Lunar Resources, Inc.
FarView is a low frequency (5-40 MHz) radio telescope array comprised of 100,000 dipole antennas, dispersed over ~ 200 km2. The observatory is manufactured in-situ, utilizing Lunar Resources’ developed technologies that first extract metals (along with oxygen) from lunar regolith then manufacture most of the required elements of the observatory: dipole antennas, solar cells, power lines, from those materials. FarView will be built on the lunar far side to shield it from the Earth’s ionospheric and anthropomorphic radio interference that compromise these observations from being made on Earth.

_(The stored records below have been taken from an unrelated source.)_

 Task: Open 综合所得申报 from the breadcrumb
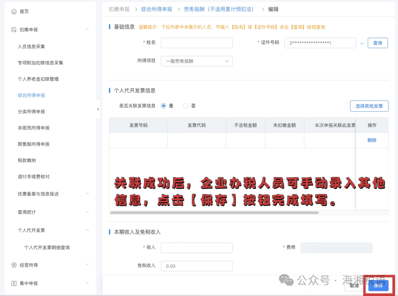[156, 9]
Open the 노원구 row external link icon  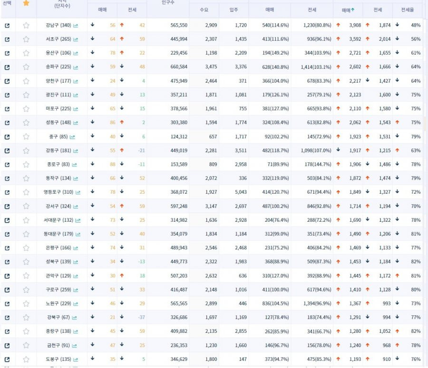(x=7, y=304)
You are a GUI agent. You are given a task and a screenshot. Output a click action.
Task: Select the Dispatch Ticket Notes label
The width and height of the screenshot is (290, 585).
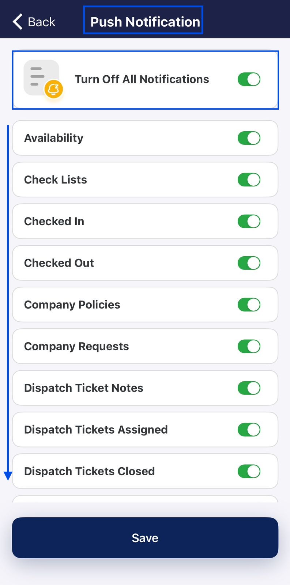[84, 388]
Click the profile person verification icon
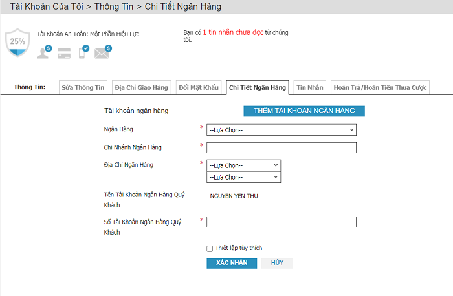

Significant advancements were made during the Phase I study. We adopted a subarray architecture rather than the single, fully connected array suggested in the Phase I proposal. The new subarray architecture made it relatively easy to identify potential build sites on the lunar far side. The region between 20 and 60 S latitude and 120 and 220 E longitude was found to be particularly rich in suitable sites. The science case for FarView was further developed with an emphasis on the unique capabilities to probe the unexplored Cosmic Dark Ages using interferometric radio observations. We were able to illustrate the potential for FarView to deliver a tomographic map tracing the evolution of the Universe from before the birth of the first stars to the beginning of reionization.

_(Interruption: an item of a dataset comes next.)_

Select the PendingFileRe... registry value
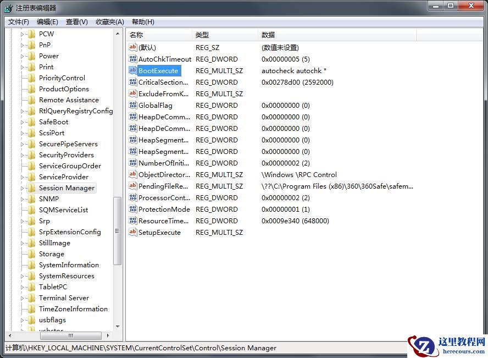The image size is (488, 358). click(162, 186)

In the Phase I study, we developed: 1. An initial list of the hardware required to be deployed to build the observatory. 2. The initial physical parameters and requirements for the dipole antennas, power lines, solar arrays, and nighttime energy storage. 3. Developed an initial observatory architecture and several system implementation interdependency models to evaluate the architectures and perform trade studies. 4. Refined estimates for the quantity of lunar resources that would be needed to build FarView, including the amount of regolith that would need to be collected and the amount of aluminum and other materials that would need to be extracted from the regolith. 5. Established performance requirements for the rovers that will carry out the building of FarView, establishing that these physical and performance requirements are within the expectations for planned lunar surface rovers in the 2030 timeframe. 6. Identified lunar environmental survivability issues for all key observatory elements and began identifying mitigation options and trades. 7. defined the key studies that will need to be addressed in Phase II.
For our Phase II proposal we will advance the FarView Observatory concept through modeling and experimentation with a goal to resolve the major issues regarding both the science performance and the manufacture processes that will enable building FarView on the lunar far side. This Phase II study will perform advanced science configuration forecasting modeling and simulation that will set observatory architecture requirements and tolerances; demonstrate the fabrication of the aluminum thick-film strip line antenna directly on lunar regolith simulant in a vacuum chamber; and, finally, an implementation plan will be developed for building out the economic and supply chain models to obtain a high confidence cost and build time estimates. This study will also be supported by ongoing external technology development efforts for the extraction of elements from the lunar regolith, in-situ production of thin film silicon solar cells using extracted lunar silicon and aluminum, RF receiver technology, and lunar rover development.